L'arbitro vibonese Irene Scerbo in campo
INDICE DEI CONTENUTI
Vibonese classe 2008, ha fatto il corso quasi per caso e sta bruciando le tappe. Sulla violenza contro i direttori di gara afferma: «È qualcosa che deprime e rattrista»
VIBO VALENTIA – Irene Scerbo è un giovane arbitro emergente nel panorama calcistico calabrese. Classe 2008, frequenta il Liceo Linguistico e fa parte della Sezione di Vibo dell’Aia. La passione per l’arbitraggio è arrivata quasi per caso. Quindi ecco una gran voglia di far bene e una bella personalità che inizia a venire fuori. Fino a qualche mese addietro non avrebbe mai immaginato di poter diventare un direttore di gara.
A distanza di poco tempo, invece, ha già bruciato le tappe e fa parte del Cra regionale. Di conseguenza arbitrerà le gare di Prima categoria. Un percorso di crescita interessante, per una giovane direttrice di gara, coccolata e istruita a dovere dalla Sezione vibonese diretta da Nazzareno Manco, dove sta trovando il modo di imparare, andando dietro ai consigli dei più esperti. Le paure e i timori non mancano: a questi bisogna aggiungere anche la “tensione” nel doversi sottoporre alla nostra intervista! Un “esame” però superato alla grande, senza alcun tentennamento.
GUARDA IL VIDEO – Irene Scerbo, essere arbitro di calcio donna a 18 anni – Il Quotidiano del Sud
Arbitro per caso: Irene Scerbo si racconta
Il primo passo, ossia la partecipazione al corso per arbitro, per Irene Scerbo «è nato per caso e non avrei mai pensato di ritrovarmi a dirigere una partita.

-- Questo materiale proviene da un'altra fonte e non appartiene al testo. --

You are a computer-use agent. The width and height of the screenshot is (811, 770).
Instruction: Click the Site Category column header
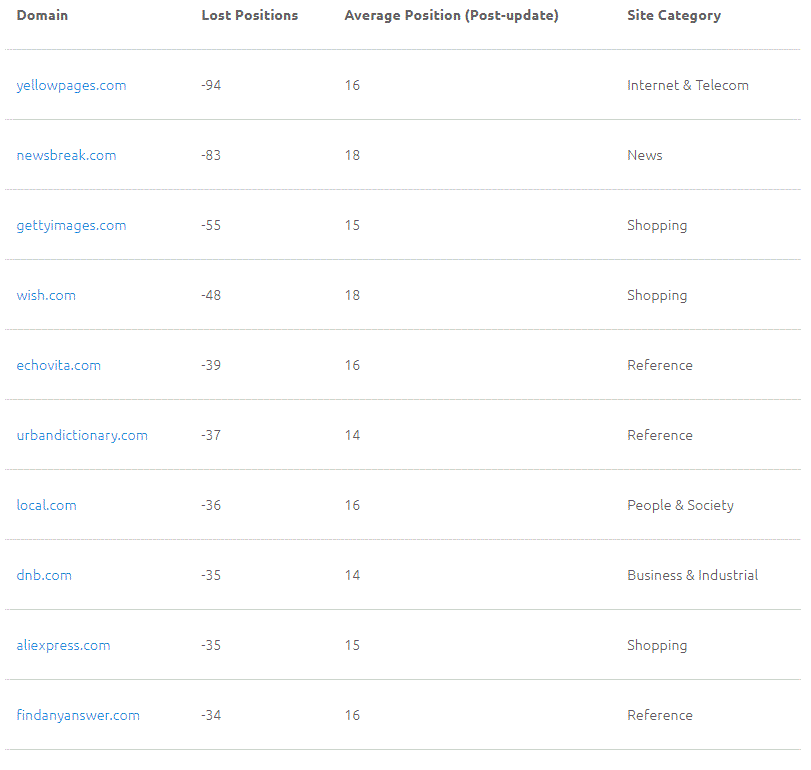point(673,15)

Prima di partecipare al corso per arbitro, fra l’altro, non avevo mai assistito a un match di calcio. Nelle fasi iniziali non nascondo di essermi sentita spaesata, però passo dopo passo ho cominciato ad apprezzare sempre di più questo mondo. E poi nella Sezione di Vibo dell’Aia mi hanno fatto subito sentire a casa». Con il tempo, insomma, tutto è venuto via via più naturale «e l’arbitraggio mi ha coinvolto sempre di più e sono felice di aver sposato questa causa. Non so dove arriverò, ma ho voglia di crescere e migliorare ancora».
Nuove sfide
Irene Scerbo da arbitro ha mosso i primi passi e ha già diretto diverse gare in Seconda categoria e proprio in questi giorni è passata al Cra Regionale. Sarà pertanto designata anche per le sfide di Prima categoria. Il giusto riconoscimento per il valore mostrato in questi mesi. «È un ulteriore passo in avanti che mi rende felice e orgogliosa. Procedo verso nuove sfide con tanta curiosità, umiltà e voglia di crescere. In campo le preoccupazioni non mancano, però cerco puntualmente di trovare una soluzione a tutto. Gara dopo gara mi sento sempre più sicura. È chiaro, però, che anche noi arbitri sbagliamo ed è da questi errori fatti in campo che troviamo la forza per migliorare. Anche perché abbiamo chi ci viene a vedere e ci fa notare puntualmente gli aspetti positivi e quelli negativi».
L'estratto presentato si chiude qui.